Edit the rows from the line containing "Where should I click to: Click the Associated" through the end of the rows, replacing "badge" with "label" and leaving everything else unchanged. Leave the pictures out of your answer.

_MATERIAL TO PROCESS:_
....
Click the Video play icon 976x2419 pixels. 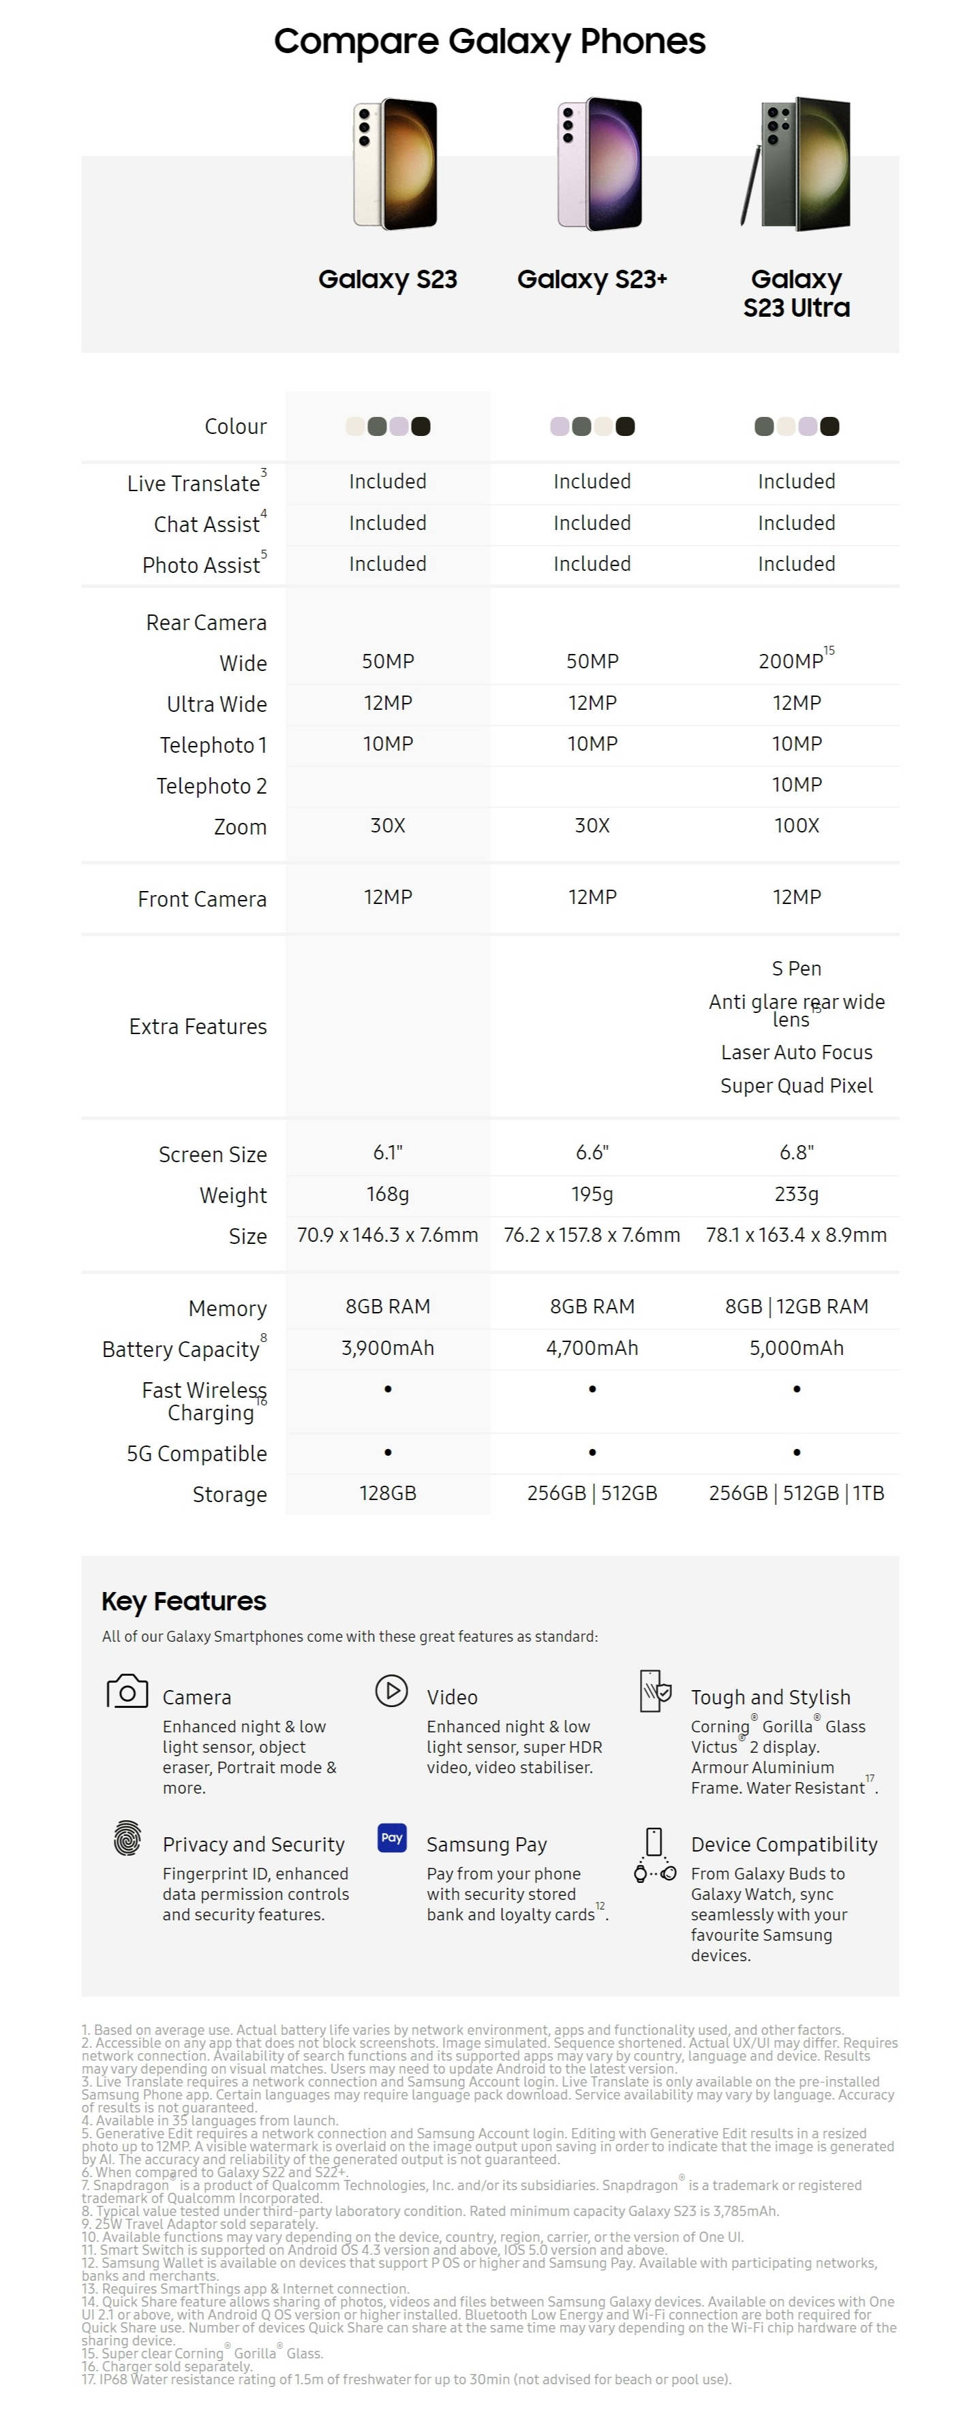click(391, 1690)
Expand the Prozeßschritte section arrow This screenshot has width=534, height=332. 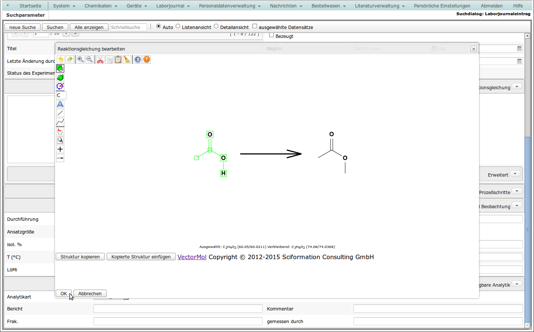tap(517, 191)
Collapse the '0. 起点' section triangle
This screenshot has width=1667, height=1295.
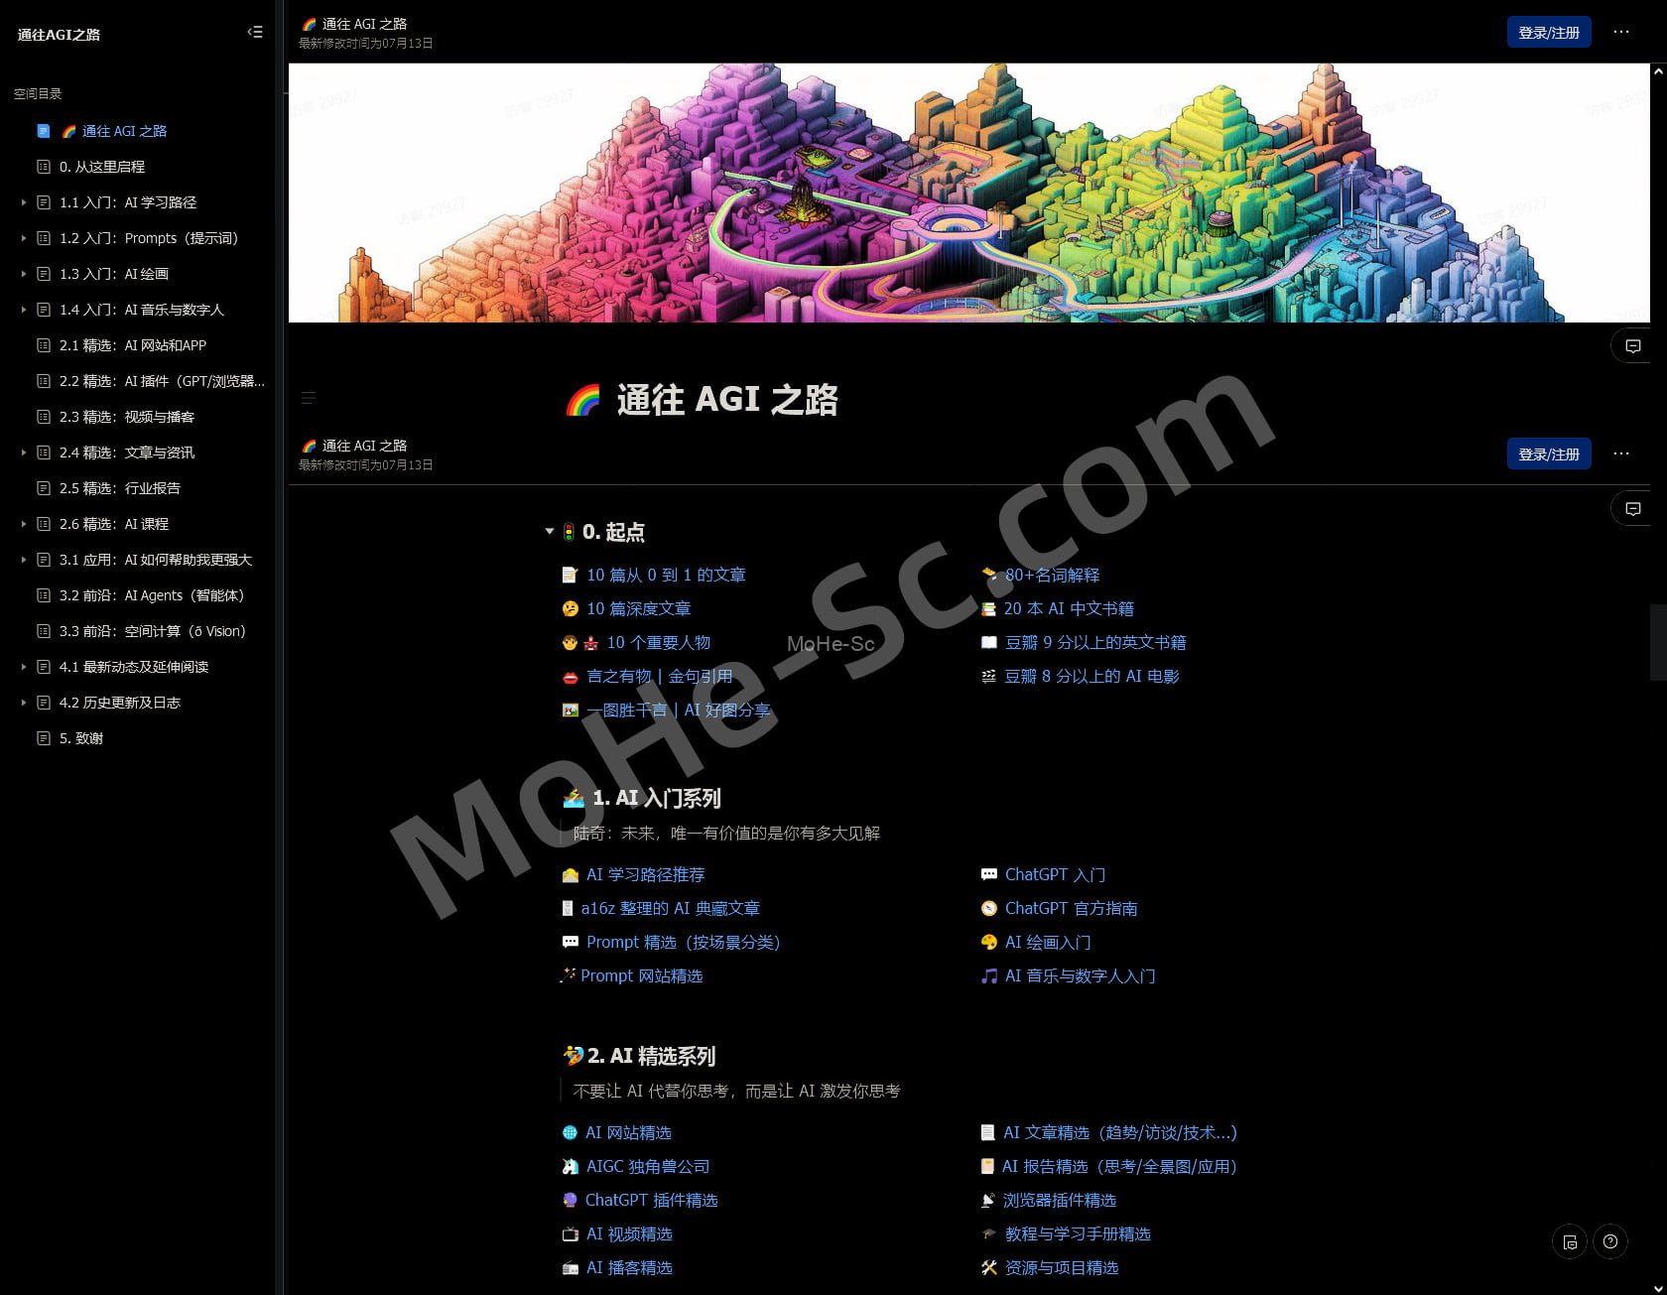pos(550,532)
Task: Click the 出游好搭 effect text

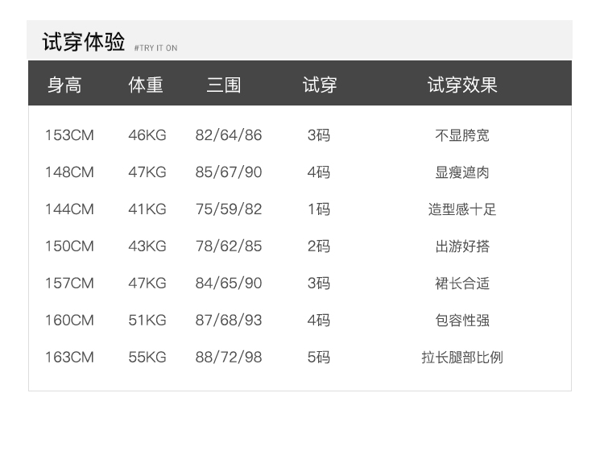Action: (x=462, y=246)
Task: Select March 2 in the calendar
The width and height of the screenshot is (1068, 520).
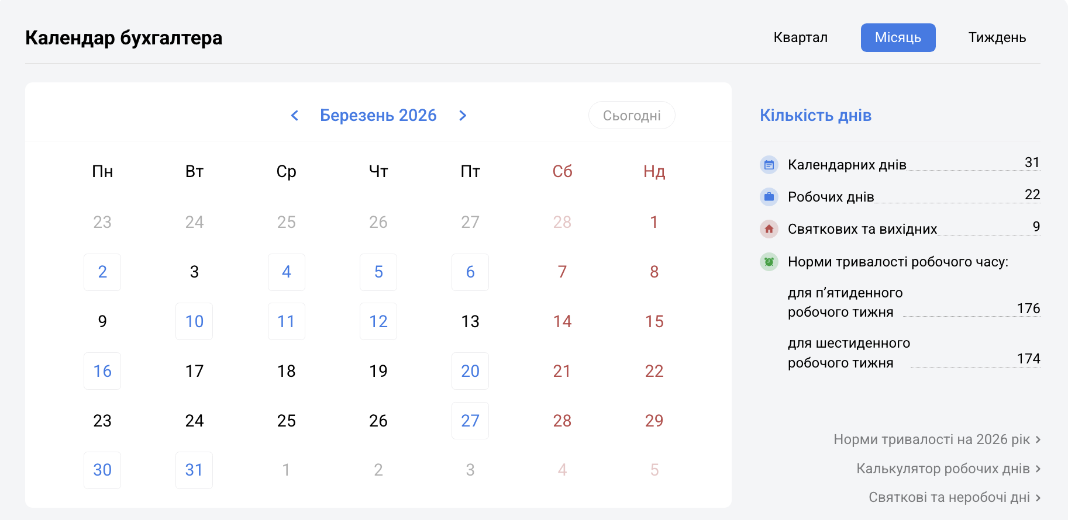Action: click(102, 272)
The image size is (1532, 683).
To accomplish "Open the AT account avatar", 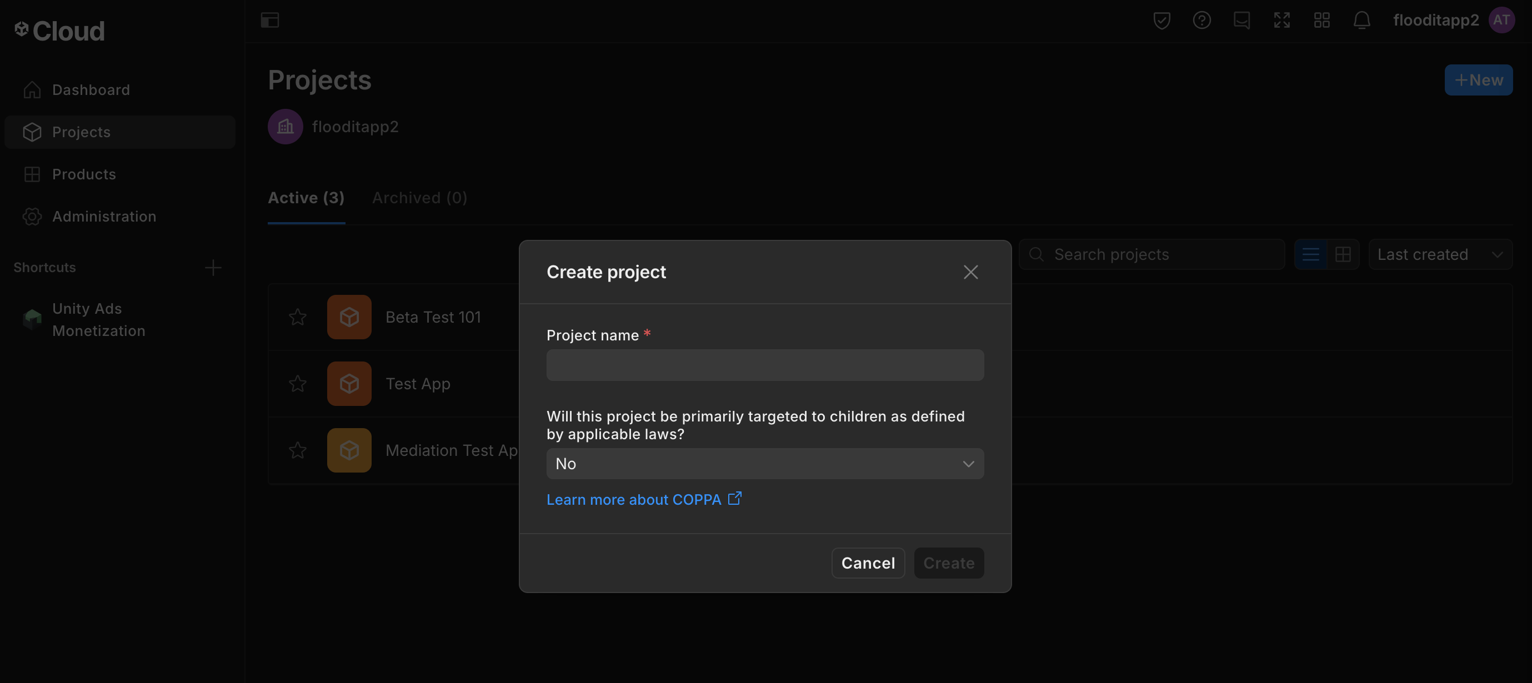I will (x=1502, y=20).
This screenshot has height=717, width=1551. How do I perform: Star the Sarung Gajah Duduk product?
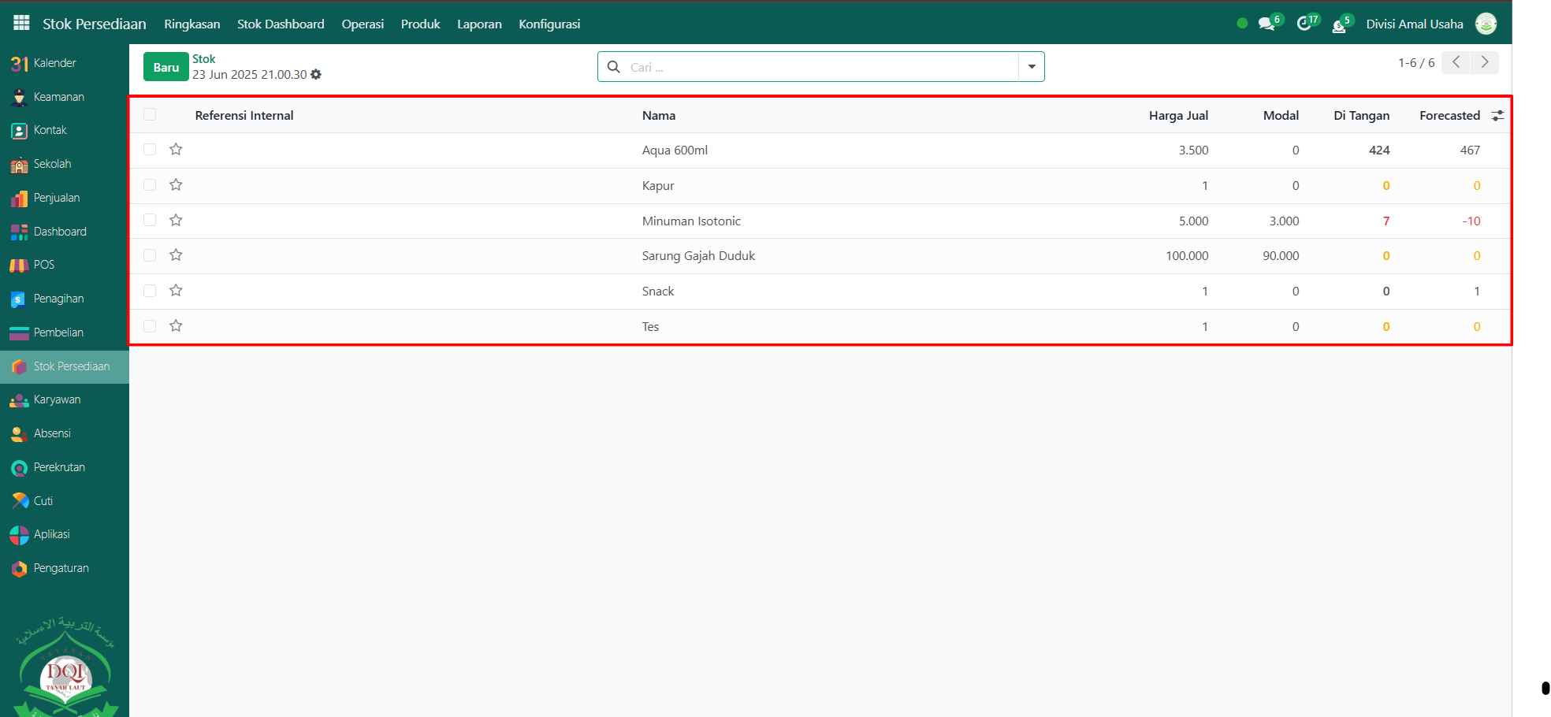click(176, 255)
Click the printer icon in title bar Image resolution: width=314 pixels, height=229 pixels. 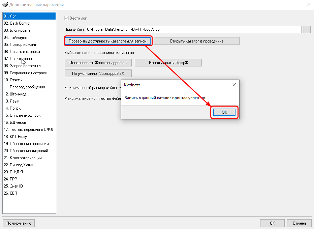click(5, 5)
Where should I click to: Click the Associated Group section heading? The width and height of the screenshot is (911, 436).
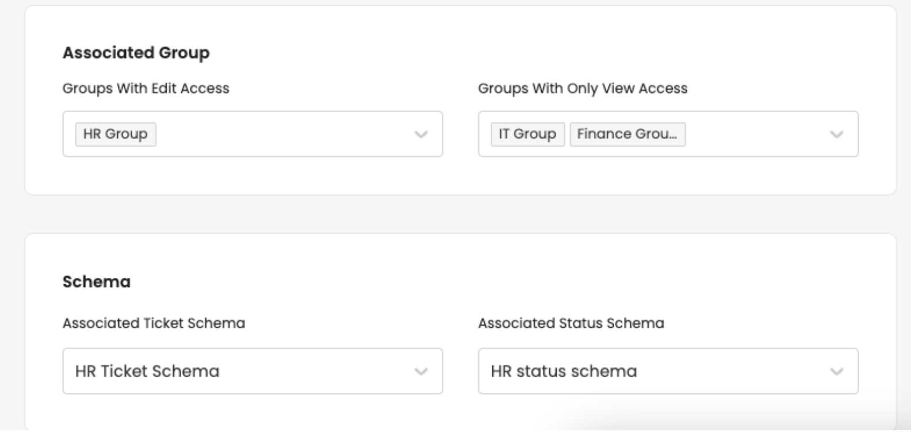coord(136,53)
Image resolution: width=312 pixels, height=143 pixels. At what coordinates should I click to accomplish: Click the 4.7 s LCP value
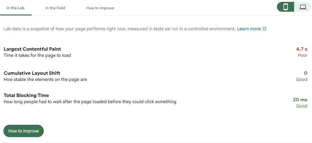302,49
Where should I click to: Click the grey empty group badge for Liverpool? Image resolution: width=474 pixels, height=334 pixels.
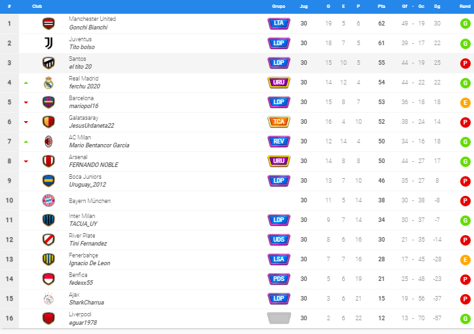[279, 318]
....
_SOLUTION TO THE PROBLEM:_
Where should I click to: Click the Associated Group section heading? The width and height of the screenshot is (911, 436).
coord(136,53)
Image resolution: width=312 pixels, height=143 pixels. At what coordinates should I click to accomplish: Click the 4.7 s LCP value
302,49
Where should I click to: Click the grey empty group label for Liverpool? Image resolution: width=474 pixels, height=334 pixels.
[279, 318]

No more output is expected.